After you are done, you can reload DNS server daemon so it picks up the changed you have made. However, before you do that, it is always a good idea to check sanity of the configuration. You can do it with this command:
sudo /usr/sbin/named-checkconf -z /etc/bind/named.conf
If everything is fine, reload DNS server daamon:
sudo rndc sign delegated.domain.name
sudo rndc reload
4. Configure DNSSEC
To configure DNSSEC for the zone, just follow these instructions.
.
.
.
Ok, I just wanted to highlight that doing by hand can be daunting and not really feasible in the long run. Luckily, there are various tools that you can use to mostly automate the process.
However, we will defer this to another lab. For lab-1, try to read the linked instructions and gather ideas about the process, and questions about the process.
5. Checks
To check if DNS properly returns what you are expecting, use dig command (or web-based dig) to see what IP address is returned.

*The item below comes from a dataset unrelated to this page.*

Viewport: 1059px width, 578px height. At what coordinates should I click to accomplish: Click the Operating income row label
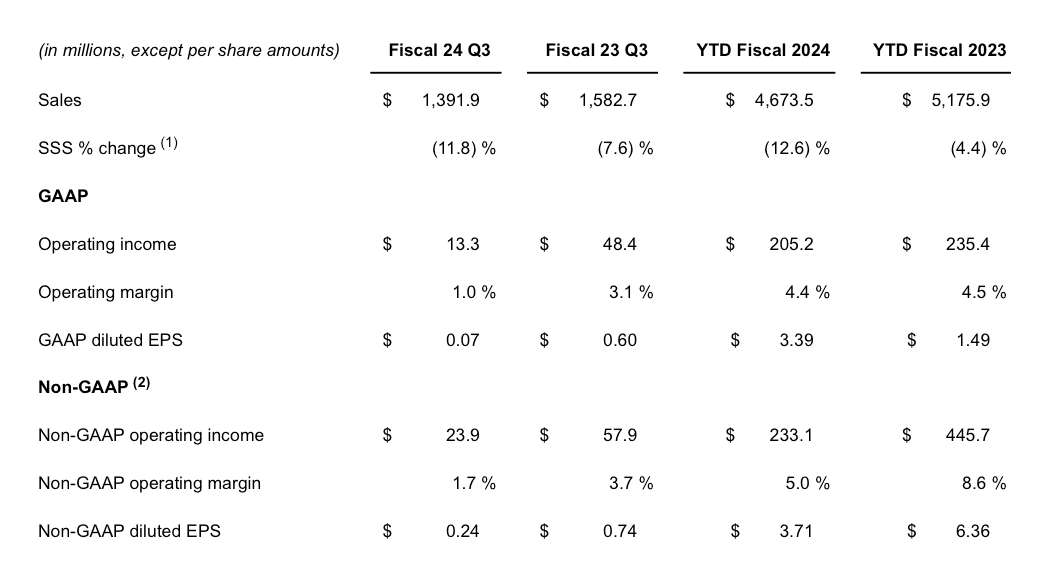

dig -t txt lab1.<delegated.domain.name>
If everything works, you should get two TXT records you have configured.
Conclusion / Submission
In your submission include:
-
Your name, ID, delegated domain name, and public IP addresses of the created VM instance
-
Answer to the following questions:
-
After you do section 4 check, list records (exact or highlights) that would have been cached by the caching resolver. You may need to perform recursive query by hand, as we did in lecture 3.
-
Imagine the case that after the same check root zone and all top level domain name servers become unaccessible (but second and all other servers still work). Give 5 examples (diverse) of domain names that the caching resolver will still be able to get and give 2 examples of ones that will not.
-
If you run another query
dig -t txt lab1-ne.<delegated.domain.name>, it should return no valid records. If you run the same record again, will the caching resolver try to contact your authoritative name server or it has cached something. If it has cached, what did it cache, for how long, and can you control this time (and if you can, how).
-
-
Description of any problems, road blocks, what you have learned, what was interesting, not interesting, etc.
-
Describe how DNSSEC is configured for the zone, including steps one need to perform.